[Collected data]
· · · · ·

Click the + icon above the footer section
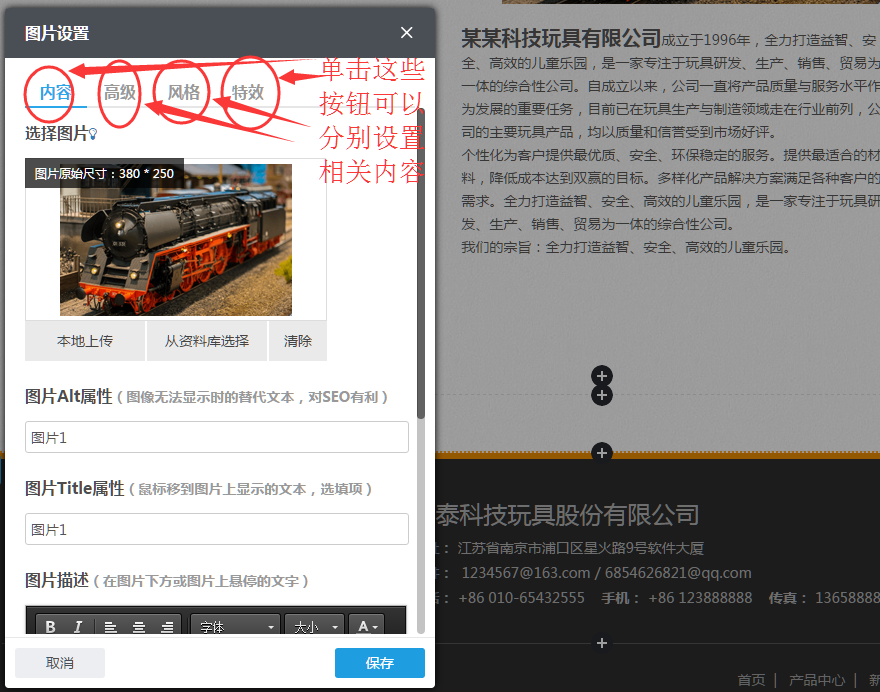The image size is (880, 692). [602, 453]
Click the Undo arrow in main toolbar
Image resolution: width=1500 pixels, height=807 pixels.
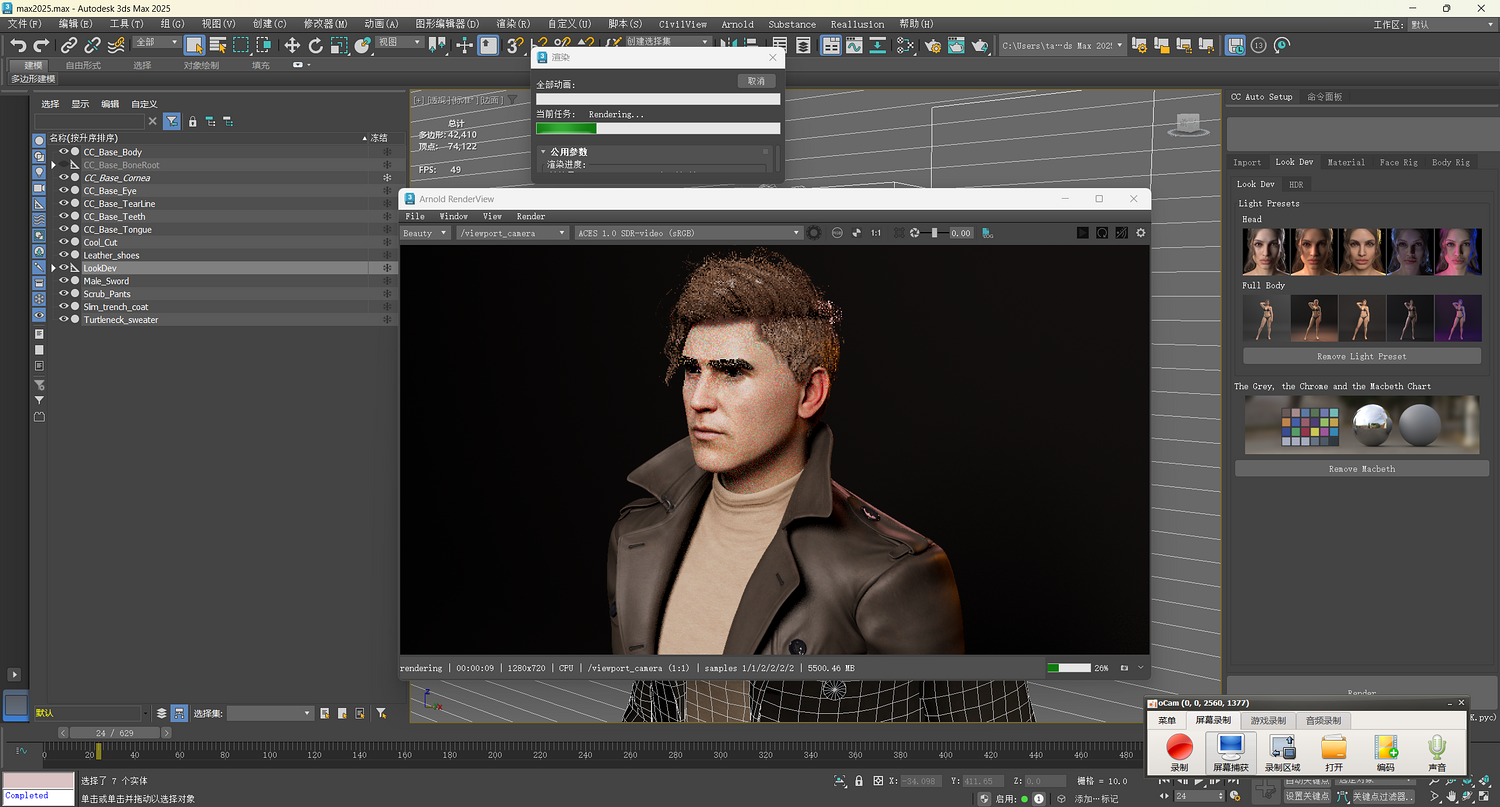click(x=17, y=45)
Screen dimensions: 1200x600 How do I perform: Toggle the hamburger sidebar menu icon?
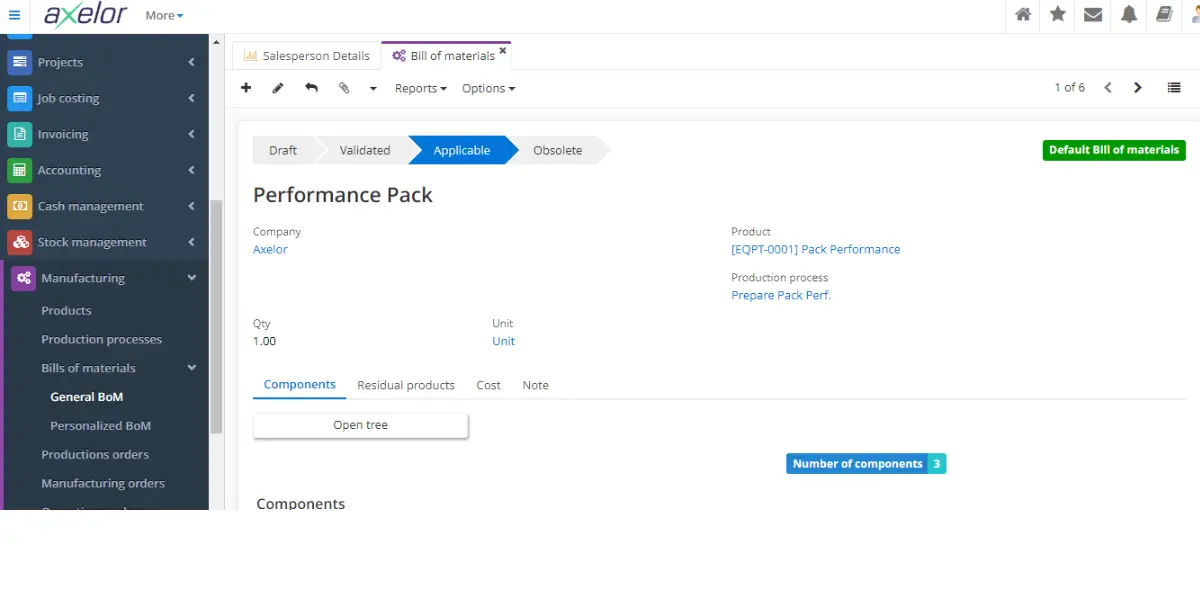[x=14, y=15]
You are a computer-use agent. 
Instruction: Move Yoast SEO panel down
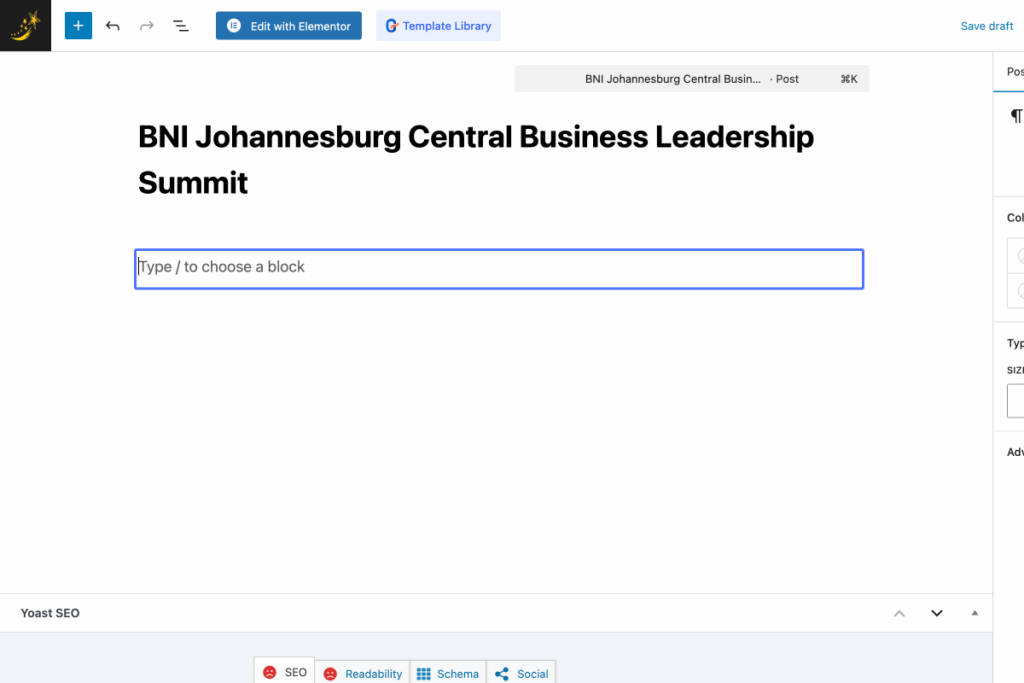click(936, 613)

· · · · ·

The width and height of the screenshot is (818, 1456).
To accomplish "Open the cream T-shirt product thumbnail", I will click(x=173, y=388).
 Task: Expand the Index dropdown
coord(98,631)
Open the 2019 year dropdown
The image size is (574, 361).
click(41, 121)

· · · · ·

Pictures do not belong in the answer. Return the lines above starting at the one with "Click the + icon above the footer section" and ending at the one with "You are a computer-use agent.", both kept, exactly.

ANSWER SECTION.
Click the + icon above the footer section
The image size is (880, 692). [602, 453]
Click the Undo arrow in main toolbar
Image resolution: width=1500 pixels, height=807 pixels.
click(x=17, y=45)
Screen dimensions: 1200x600 How do I perform: Toggle the hamburger sidebar menu icon?
[x=14, y=15]
You are a computer-use agent. 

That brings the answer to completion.